EXCERPT PROVIDED.
◆ ◆ ◆ ◆ ◆ ◆ ◆

ENGR 321: Homework Set 6
Fall 2004

Prof. W. H. Warnes
Office: Rogers Hall 308
Phone and Voice Mail: (541) 737-7016
FAX: (541) 737-2600

This page last updated December 4, 2004

DUE IN CLASS Friday, December 3, 2004

PHASE DIAGRAMS

1) Referring to the Fe-C phase diagram, describe the equilibrium cooling process for a steel with a composition of 1.0 wt% C as it slowly cools from the liquid state. Be sure to describe the phases present, their approximate compositions and the relative amounts of each, and the probable microstructure.

2) An Fe-C alloy is examined and is found to have a microstructure consisting of pro-eutectoid Ferrite surrounded by the eutectoid microstructure of Pearlite. At room temperature there is about 50% of the pro-eutectoid Ferrite phase. Use the lever rule to determine the overall alloy composition in terms of wt%C.

KINETICS

3) Refering to figure 10.9 for the transformation of austenite, briefly explain why it takes a long time for the transformation to begin at high temperatures (near the eutectoid temperature) and also at low temperatures (around 250 °C), but less time at intermediate temperatures.

4) A certain phase transition ( ALPHA phase --> BETA phase) is found to obey the Avrami relationship, with n = 1.75, and k = 0.003 [sec^-1.75] at a given temperature. Make a plot of the amount of transformed BETA phase versus the time to transform, using a LOGARITHMIC time scale. Determine the rate of the transformation process.

5) Refering to Figure 10.9, describe the microstructure of the final steel using the following cooling processes:

from 750 °C rapidly cool to 650 °C, hold for 3 seconds, and rapidly cool to room temperature;
from 750 °C rapidly cool to 550 °C, hold for 3 seconds, and rapidly cool to room temperature;
from 750 °C rapidly cool to 300 °C, hold for 1000 seconds, and rapidly cool to room temperature;
from 750 °C rapidly cool to 650 °C, hold for 10 seconds, rapidly cool to 400 °C, hold for 1000 seconds,and rapidly cool to room temperature.

SOLUTIONS

The composition of 1wt%C is shown as ther vertical RED line in the figure to the right. I have marked 7 key points along the cooling curve to describe the cooling process. (NOTE: temperatures and compositions are approximate, taken by eyeball off the phase diagram.)

◆ ◆ ◆ ◆ ◆ ◆ ◆

DATA ROWS.
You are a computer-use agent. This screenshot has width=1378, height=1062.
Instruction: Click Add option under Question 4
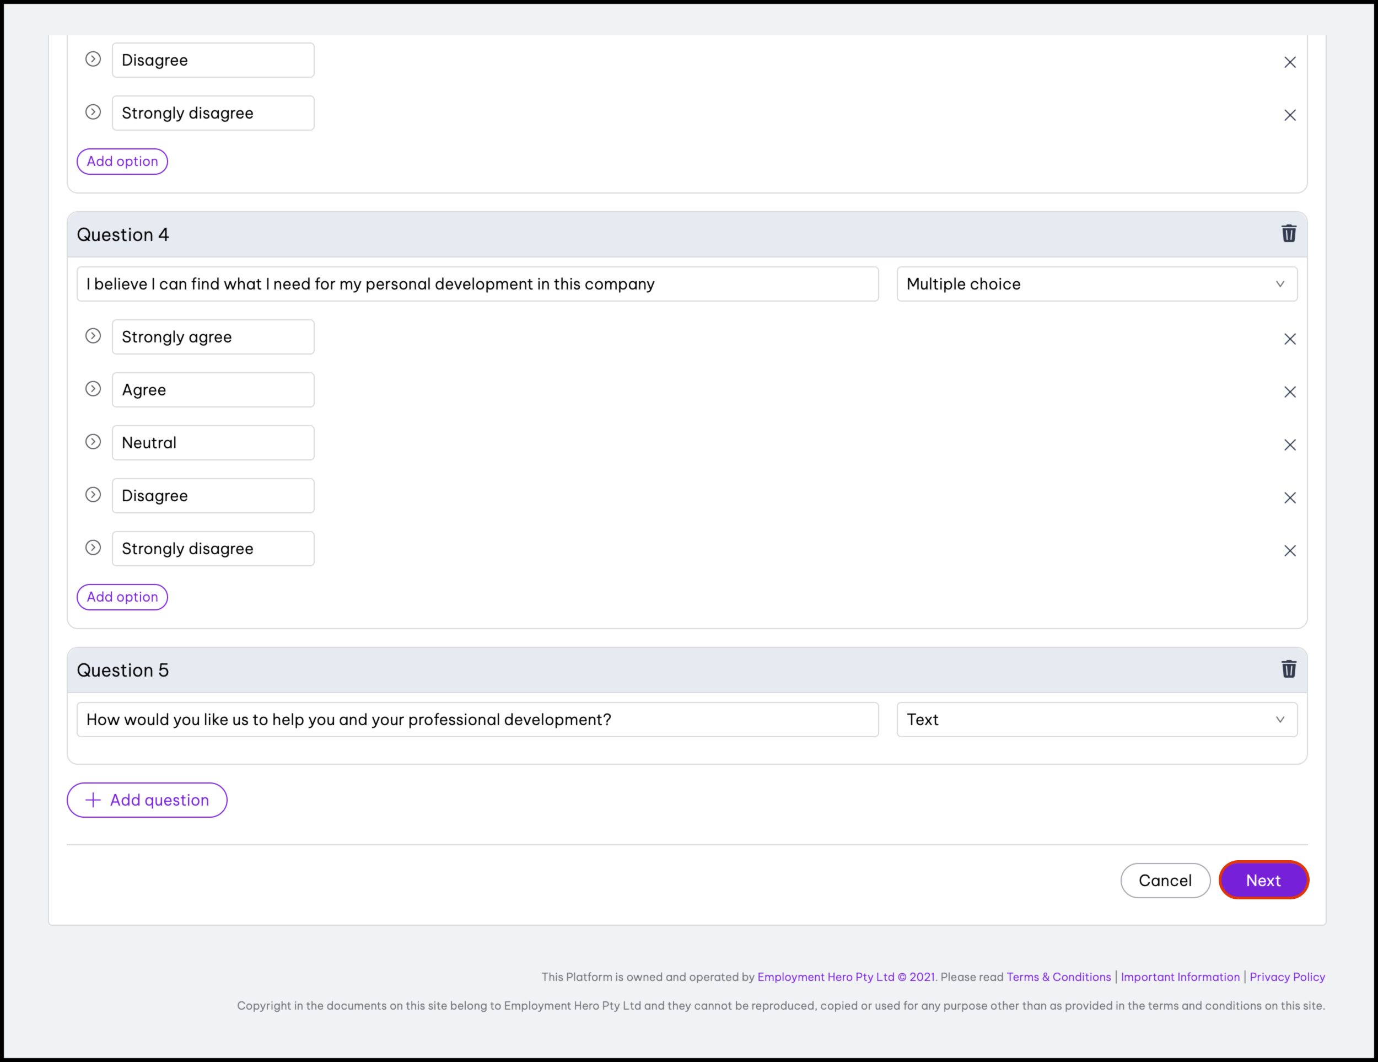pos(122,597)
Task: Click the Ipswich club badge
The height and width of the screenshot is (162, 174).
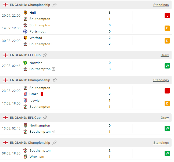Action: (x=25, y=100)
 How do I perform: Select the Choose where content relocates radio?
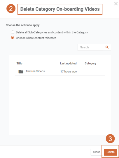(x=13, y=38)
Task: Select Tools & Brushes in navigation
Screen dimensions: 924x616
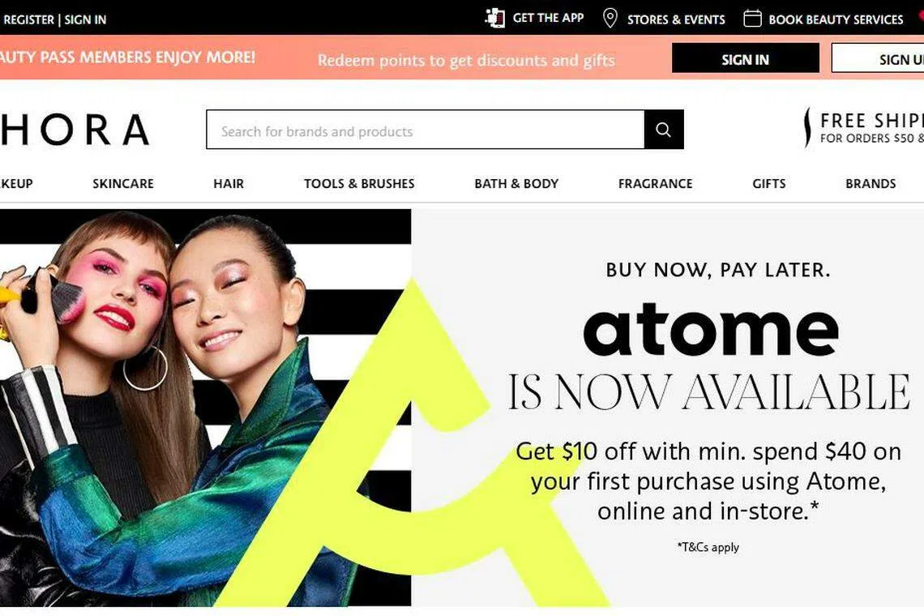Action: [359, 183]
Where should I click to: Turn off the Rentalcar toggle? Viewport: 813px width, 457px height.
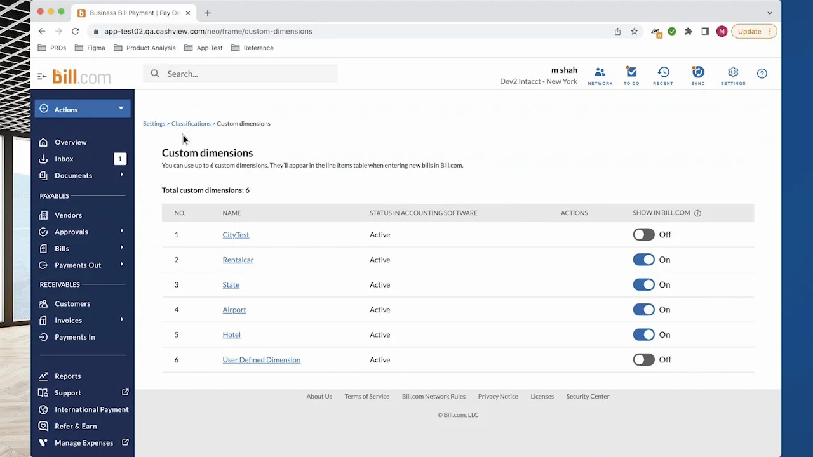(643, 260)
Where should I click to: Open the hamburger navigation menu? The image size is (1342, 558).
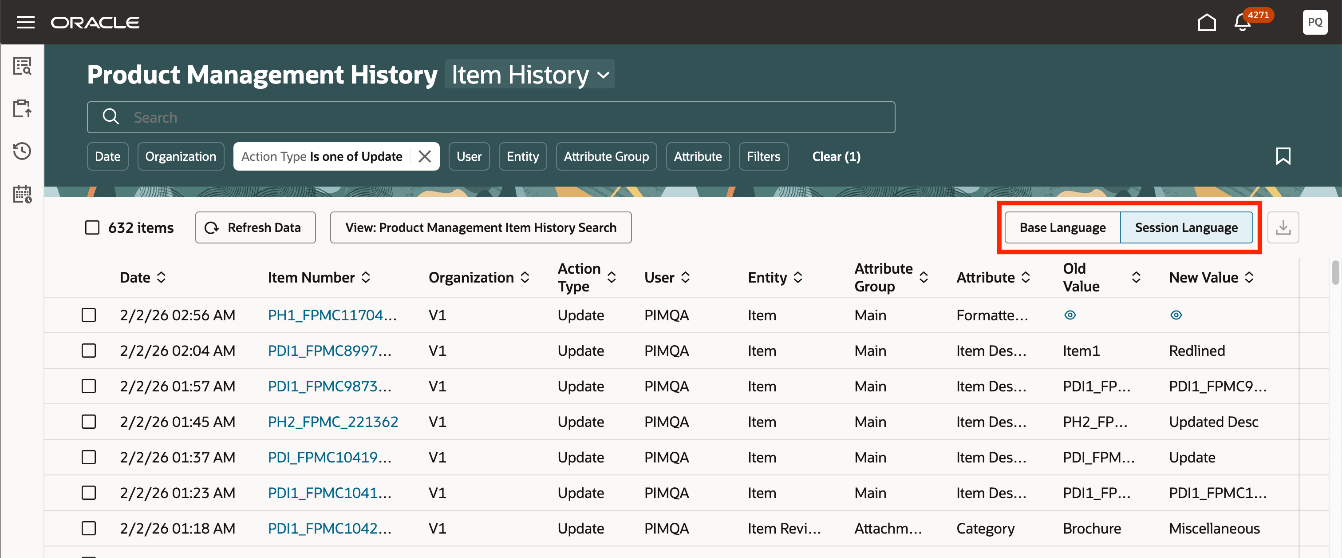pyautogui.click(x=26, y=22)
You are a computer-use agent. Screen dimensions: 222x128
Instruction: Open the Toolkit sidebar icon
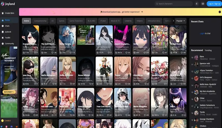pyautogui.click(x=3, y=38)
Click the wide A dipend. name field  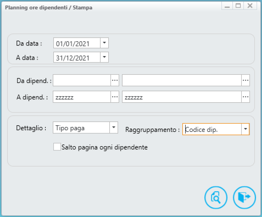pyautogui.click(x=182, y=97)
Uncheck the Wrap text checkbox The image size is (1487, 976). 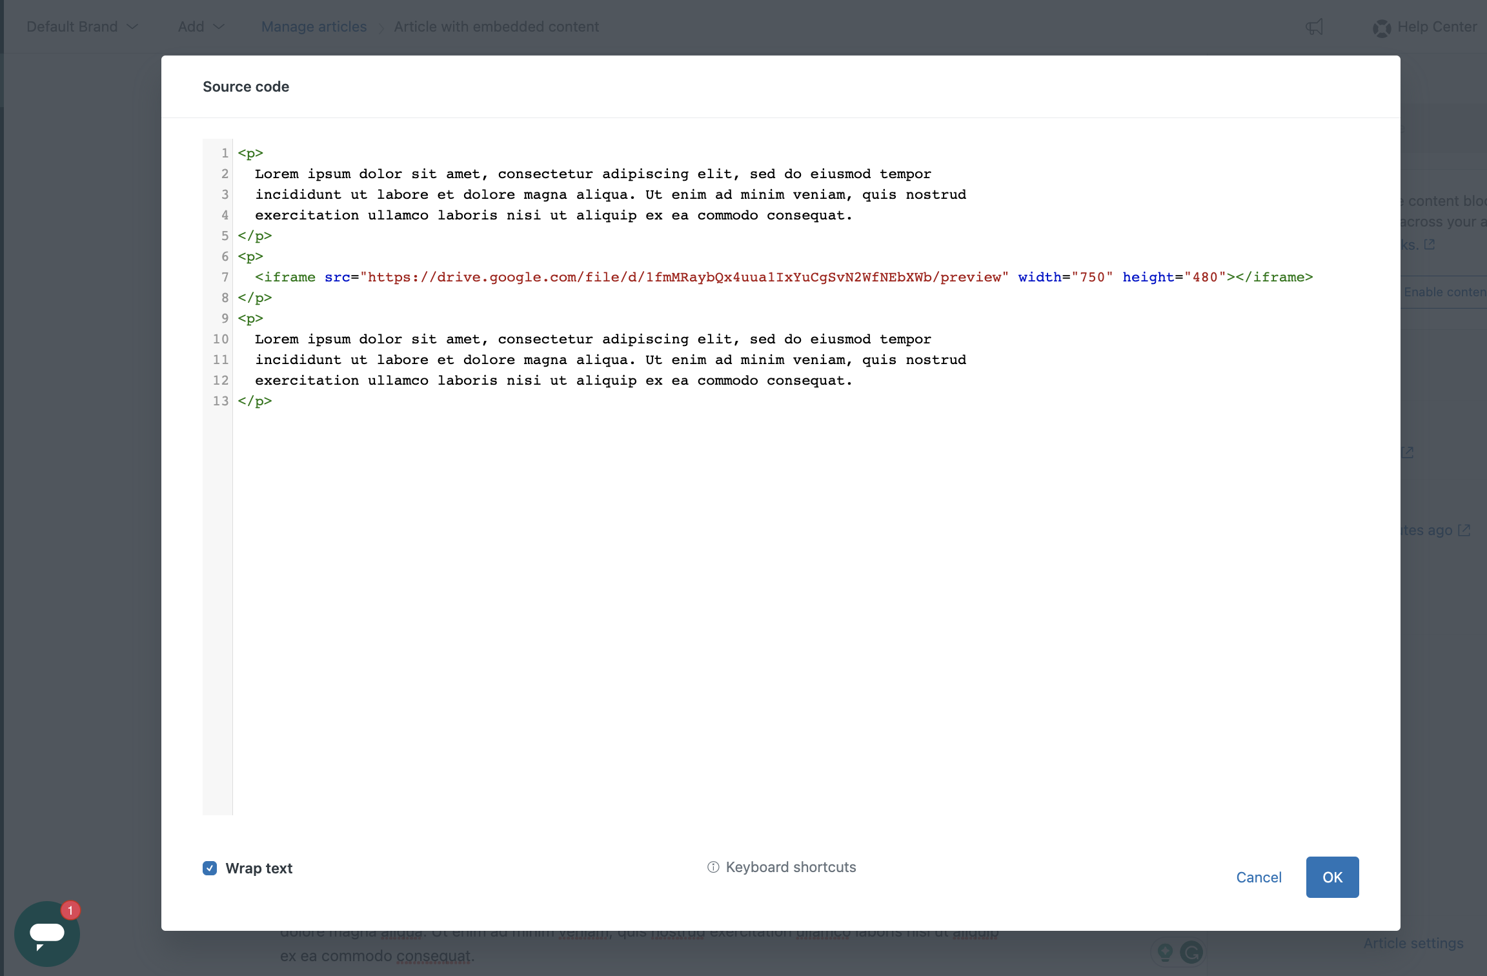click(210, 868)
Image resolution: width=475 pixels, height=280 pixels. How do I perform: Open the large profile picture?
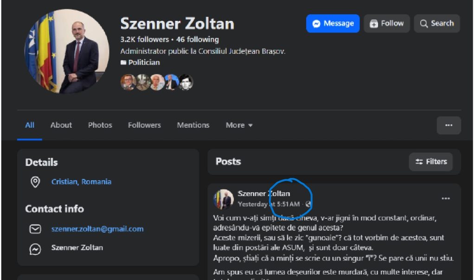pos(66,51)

◆ ◆ ◆ ◆ ◆ ◆ ◆

REQUIRED WORK.
**a)** From the listing, copy out exactly the lines that begin at the one containing "Image resolution: width=475" and run to the end of the listing. Leave out the pictures.
**b)** Continue the homework page on phase diagrams and kinetics from where it stops.

TASK RESPONSES.
**a)**
Image resolution: width=475 pixels, height=280 pixels. How do I perform: Open the large profile picture?
pos(66,51)

**b)**
a) Above point a (about T > 1470 °C), the system is in the single phase Liquid region:

100% L of composition 1wt%C
structure: 100% L

b) For temperatures between T_a = 1470 °C and T_c = 1350 °C, the system is in the two-phase region of GAMMA and Liquid. For the temperature shown, T_b = 1400 °C, the isotherm (in green) gives the following compositions of the phases, and the lever rule gives the relavtive amounts of each phase as:

72% L of comp. 1.66wt%C and
28% GAMMA of comp. 0.75wt%C
structure: L with islands of GAMMA solid.

c-d) For temperatures between T_c = 1350 °C and T_d = 800 °C, the system is in the single phase GAMMA region:

100% GAMMA of composition 1wt%C
structure: 100% GAMMA

e) For temperatures between T_d = 800 °C and T_f = 727 °C, the system is in the two-phase region of GAMMA and Fe₃C. For the temperature shown, T_e = 750 °C, the isotherm (in green) gives the following compositions of the phases, and the lever rule gives the relavtive amounts of each phase as:

2% Fe₃C of comp. 6.70wt%C and
98% GAMMA of comp. 0.9wt%C
structure: Grains of GAMMA solid
with precipitates of Fe₃C solid.

f) At T_f = 727 °C, the system goes through the EUTECTOID transformation, and the remaining GAMMA phase transforms into ALPHA + Fe₃C in the lamellar, eutectoid microstructure.

g) For temperatures below T_f = 727 °C, the system is in the two-phase region of ALPHA and Fe₃C. For the temperature shown, T_g = 500 °C, the isotherm (in green) gives the following compositions of the phases, and the lever rule gives the relavtive amounts of each phase as:

2% Fe₃C of comp. 6.70wt%C and
98% ALPHA of comp. 0.01wt%C
structure: PEARLITE (eutectoid mixture of ALPHA
and Fe₃C solids) with small
precipitates of Fe₃C solid.

NOTE: You only need to show ONE of the lever rule calculations/estimates, along with the rest of the single phase information, for credit on this problem.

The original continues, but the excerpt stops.